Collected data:
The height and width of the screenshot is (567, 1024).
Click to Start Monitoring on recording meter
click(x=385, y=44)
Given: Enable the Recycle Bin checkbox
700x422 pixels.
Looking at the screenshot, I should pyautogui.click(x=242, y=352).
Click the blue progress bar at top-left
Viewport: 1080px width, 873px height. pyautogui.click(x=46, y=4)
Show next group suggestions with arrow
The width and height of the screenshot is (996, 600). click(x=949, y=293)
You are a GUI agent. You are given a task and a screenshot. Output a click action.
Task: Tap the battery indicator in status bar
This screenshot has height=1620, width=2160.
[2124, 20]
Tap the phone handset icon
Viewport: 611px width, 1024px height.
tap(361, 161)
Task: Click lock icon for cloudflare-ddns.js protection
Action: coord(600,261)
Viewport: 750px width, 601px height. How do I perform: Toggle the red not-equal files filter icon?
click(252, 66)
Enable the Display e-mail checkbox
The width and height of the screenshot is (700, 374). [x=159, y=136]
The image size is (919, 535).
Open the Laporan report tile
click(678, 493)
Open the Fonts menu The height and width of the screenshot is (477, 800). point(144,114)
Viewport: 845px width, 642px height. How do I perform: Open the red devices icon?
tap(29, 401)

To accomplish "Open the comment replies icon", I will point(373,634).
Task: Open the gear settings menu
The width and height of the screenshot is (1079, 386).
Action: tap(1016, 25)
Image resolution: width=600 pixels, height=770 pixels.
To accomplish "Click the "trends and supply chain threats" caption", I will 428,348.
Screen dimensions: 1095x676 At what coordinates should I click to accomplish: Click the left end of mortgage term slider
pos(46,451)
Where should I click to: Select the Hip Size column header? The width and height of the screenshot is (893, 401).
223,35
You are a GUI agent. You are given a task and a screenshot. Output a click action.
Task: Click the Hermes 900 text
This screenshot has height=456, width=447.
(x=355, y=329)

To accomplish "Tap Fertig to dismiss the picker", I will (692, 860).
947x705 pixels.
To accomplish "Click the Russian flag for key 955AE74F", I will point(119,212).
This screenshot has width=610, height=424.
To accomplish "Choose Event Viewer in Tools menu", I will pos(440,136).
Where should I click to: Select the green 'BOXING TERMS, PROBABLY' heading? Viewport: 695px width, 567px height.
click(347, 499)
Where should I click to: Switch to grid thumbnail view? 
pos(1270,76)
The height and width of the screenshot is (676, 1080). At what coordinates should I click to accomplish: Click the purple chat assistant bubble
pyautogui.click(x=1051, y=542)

> Task prompt
Please write out only the lines from the one containing "Where should I click to: Switch" to the end of the records above, exactly, both ends included.

> Result for this task
Where should I click to: Switch to grid thumbnail view? 
pos(1270,76)
The height and width of the screenshot is (676, 1080). At what coordinates should I click to accomplish: Click the purple chat assistant bubble
pyautogui.click(x=1051, y=542)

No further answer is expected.